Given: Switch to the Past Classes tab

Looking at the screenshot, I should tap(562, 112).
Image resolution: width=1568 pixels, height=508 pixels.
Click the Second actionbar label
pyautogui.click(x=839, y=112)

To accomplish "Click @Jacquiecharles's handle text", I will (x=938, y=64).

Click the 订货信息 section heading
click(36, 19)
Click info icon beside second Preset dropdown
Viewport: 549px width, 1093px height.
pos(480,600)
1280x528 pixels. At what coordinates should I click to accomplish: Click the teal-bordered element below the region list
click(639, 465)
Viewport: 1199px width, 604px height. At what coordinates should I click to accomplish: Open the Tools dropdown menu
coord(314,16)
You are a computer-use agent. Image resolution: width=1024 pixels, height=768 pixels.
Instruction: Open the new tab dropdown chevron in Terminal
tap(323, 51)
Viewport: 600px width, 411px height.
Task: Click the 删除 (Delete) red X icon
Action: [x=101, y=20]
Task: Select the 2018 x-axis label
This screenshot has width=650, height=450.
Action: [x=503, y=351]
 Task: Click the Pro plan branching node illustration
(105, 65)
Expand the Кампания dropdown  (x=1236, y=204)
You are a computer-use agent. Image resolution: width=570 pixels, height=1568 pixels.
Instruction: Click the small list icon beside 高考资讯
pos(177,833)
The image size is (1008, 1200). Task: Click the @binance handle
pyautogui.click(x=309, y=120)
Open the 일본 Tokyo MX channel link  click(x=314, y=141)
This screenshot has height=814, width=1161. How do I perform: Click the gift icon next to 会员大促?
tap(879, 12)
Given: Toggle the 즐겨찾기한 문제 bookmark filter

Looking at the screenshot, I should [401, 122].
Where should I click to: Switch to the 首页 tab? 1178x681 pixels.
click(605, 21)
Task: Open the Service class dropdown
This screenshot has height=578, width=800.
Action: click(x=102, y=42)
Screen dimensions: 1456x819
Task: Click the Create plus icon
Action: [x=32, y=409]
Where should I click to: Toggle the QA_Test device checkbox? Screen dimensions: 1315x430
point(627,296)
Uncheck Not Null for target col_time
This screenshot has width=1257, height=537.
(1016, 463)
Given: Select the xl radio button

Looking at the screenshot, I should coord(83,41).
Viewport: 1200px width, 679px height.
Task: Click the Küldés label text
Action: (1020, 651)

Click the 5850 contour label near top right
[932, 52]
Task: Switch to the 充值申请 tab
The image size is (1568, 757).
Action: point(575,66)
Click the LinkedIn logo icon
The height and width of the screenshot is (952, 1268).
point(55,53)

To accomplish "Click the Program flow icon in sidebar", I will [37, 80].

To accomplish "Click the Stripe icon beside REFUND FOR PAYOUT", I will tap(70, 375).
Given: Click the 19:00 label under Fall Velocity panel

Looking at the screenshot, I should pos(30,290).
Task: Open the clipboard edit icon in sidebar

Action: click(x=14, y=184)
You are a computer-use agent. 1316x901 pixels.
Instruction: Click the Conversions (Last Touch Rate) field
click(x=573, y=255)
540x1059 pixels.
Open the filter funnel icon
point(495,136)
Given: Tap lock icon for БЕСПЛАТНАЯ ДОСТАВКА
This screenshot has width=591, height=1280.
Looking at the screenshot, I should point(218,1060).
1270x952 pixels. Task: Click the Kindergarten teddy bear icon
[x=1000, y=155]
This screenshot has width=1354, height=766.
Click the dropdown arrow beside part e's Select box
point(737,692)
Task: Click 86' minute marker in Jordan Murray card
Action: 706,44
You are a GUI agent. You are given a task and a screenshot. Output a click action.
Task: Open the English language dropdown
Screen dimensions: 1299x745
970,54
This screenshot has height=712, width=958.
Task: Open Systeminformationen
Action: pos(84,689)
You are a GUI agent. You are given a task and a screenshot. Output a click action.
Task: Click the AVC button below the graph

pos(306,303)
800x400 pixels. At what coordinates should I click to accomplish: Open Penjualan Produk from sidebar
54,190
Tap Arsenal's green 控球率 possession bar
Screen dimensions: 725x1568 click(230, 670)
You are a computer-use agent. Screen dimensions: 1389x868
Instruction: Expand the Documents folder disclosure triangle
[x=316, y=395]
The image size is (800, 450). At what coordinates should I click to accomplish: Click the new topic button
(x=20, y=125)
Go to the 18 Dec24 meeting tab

■ ■ ■ ■

▶ DIRECTIONS FOR THIS TASK
Give back word for word the rows starting at the very first line and ending at the line that contains "coord(314,16)", including both of those lines.

▶ WORKED SOLUTION
Given: Switch to the Past Classes tab

Looking at the screenshot, I should tap(562, 112).
Image resolution: width=1568 pixels, height=508 pixels.
Click the Second actionbar label
pyautogui.click(x=839, y=112)

To accomplish "Click @Jacquiecharles's handle text", I will (x=938, y=64).

Click the 订货信息 section heading
click(36, 19)
Click info icon beside second Preset dropdown
Viewport: 549px width, 1093px height.
pos(480,600)
1280x528 pixels. At what coordinates should I click to accomplish: Click the teal-bordered element below the region list
click(639, 465)
Viewport: 1199px width, 604px height. At what coordinates should I click to accomplish: Open the Tools dropdown menu
coord(314,16)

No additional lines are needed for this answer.